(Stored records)

━━━━━━━━━━━━━━━━

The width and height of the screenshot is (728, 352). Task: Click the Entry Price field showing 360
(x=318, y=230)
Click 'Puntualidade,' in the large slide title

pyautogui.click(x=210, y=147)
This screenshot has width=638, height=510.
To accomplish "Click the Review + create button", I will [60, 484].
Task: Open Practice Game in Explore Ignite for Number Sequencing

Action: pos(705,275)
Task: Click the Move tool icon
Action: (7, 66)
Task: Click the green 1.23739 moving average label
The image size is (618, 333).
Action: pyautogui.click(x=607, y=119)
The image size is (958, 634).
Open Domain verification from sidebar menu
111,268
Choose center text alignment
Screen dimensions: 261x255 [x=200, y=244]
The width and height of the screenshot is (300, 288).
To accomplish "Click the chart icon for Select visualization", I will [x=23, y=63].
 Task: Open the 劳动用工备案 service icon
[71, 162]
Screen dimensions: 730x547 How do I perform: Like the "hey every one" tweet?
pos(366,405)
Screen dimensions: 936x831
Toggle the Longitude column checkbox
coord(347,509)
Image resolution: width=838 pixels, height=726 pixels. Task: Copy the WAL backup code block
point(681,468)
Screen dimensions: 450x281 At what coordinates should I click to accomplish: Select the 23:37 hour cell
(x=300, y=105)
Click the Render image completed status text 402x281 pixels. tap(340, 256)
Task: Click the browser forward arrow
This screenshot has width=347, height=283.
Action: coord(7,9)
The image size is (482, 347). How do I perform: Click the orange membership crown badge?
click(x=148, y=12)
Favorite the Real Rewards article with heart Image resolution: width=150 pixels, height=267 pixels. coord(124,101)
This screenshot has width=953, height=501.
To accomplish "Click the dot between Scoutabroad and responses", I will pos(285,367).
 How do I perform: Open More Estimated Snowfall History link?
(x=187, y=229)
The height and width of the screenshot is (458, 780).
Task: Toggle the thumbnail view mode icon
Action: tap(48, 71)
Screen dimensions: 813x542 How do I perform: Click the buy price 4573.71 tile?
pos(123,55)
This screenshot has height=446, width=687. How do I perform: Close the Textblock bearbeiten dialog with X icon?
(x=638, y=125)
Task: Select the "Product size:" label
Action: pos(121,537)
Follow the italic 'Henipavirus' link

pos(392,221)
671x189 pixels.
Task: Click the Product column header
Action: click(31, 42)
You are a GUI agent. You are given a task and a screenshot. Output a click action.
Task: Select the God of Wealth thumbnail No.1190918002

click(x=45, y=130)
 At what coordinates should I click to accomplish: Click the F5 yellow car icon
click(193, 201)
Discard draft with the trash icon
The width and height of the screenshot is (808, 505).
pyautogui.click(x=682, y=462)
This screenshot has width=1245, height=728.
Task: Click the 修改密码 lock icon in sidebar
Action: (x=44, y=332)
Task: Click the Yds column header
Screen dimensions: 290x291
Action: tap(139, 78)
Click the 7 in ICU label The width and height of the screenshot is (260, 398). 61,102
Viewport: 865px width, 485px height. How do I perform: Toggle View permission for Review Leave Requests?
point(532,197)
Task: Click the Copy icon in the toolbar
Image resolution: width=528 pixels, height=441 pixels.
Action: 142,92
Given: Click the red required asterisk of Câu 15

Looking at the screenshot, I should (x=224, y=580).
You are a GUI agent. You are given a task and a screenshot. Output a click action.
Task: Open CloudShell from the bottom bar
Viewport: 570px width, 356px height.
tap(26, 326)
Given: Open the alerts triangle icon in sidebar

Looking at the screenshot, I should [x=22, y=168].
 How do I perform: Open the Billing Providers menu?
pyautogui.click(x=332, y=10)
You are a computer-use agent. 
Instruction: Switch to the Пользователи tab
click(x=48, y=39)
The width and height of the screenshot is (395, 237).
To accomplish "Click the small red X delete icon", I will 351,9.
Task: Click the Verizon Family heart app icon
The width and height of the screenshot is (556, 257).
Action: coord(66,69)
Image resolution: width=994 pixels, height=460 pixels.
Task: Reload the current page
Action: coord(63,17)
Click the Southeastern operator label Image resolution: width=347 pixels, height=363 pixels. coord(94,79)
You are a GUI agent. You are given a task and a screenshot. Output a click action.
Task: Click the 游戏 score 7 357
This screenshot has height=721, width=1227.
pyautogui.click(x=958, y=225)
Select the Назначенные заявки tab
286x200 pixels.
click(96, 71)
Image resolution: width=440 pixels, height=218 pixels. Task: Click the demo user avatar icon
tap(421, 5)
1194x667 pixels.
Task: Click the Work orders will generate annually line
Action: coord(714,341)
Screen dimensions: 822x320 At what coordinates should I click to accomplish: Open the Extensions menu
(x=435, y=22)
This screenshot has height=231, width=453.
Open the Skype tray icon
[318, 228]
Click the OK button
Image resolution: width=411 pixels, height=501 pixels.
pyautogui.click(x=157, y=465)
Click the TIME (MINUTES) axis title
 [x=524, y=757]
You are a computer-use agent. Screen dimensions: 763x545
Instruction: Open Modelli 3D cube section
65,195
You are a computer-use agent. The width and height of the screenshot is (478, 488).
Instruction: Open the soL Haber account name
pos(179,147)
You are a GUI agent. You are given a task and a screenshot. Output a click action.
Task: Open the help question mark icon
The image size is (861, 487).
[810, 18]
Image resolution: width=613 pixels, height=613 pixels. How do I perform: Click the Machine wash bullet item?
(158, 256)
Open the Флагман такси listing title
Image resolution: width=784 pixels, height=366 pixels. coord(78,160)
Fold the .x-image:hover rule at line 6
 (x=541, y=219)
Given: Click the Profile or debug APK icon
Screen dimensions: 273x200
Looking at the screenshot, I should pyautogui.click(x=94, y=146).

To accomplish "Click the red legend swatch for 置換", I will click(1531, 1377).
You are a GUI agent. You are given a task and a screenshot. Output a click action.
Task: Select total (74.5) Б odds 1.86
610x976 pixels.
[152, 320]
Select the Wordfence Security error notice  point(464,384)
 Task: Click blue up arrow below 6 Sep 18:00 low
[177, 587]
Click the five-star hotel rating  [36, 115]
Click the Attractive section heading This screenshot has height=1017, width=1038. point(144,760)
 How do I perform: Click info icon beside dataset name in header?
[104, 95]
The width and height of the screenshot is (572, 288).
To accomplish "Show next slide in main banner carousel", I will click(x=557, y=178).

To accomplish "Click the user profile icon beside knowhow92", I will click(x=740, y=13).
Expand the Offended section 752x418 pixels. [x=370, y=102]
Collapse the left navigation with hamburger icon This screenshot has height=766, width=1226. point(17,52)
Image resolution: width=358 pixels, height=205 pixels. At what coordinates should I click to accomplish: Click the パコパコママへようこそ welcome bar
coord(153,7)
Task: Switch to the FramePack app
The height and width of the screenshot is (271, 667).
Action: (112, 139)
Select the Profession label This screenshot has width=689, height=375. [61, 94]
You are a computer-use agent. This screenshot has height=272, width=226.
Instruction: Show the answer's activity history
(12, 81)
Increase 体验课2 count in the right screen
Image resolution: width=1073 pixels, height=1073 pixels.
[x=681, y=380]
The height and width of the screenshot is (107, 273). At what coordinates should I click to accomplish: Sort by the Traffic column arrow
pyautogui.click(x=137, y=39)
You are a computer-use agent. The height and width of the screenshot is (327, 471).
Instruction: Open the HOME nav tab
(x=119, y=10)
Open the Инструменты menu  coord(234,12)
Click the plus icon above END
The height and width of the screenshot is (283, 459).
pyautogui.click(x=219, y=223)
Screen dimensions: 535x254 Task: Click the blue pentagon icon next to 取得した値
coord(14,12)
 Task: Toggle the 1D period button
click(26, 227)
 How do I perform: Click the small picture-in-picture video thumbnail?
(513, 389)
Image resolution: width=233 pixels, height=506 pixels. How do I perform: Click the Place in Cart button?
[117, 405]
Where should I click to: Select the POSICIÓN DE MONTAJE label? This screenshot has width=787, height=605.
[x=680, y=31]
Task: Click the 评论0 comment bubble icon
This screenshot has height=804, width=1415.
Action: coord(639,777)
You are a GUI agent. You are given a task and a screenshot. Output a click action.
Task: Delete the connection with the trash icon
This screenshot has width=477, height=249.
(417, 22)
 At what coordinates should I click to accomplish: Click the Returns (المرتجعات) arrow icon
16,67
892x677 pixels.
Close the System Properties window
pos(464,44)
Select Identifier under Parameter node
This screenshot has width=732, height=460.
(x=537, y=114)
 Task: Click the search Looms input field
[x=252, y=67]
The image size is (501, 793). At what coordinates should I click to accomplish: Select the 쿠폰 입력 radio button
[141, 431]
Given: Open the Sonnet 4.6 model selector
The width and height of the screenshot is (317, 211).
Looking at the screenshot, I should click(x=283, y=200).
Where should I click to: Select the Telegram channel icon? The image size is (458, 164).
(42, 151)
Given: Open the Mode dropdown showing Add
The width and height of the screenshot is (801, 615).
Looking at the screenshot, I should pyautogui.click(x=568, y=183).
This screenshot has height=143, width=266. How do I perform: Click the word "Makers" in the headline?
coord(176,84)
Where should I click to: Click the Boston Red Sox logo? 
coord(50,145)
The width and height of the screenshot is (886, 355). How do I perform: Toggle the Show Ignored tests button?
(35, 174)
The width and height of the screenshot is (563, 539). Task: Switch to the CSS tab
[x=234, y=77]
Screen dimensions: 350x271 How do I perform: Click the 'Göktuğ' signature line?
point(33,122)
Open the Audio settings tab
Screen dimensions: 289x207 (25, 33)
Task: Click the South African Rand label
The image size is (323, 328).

━━━━━━━━━━━━━━━━

### What is required
Give the number of lines in the data above that include the word "computer", with no other words.

### Written response
5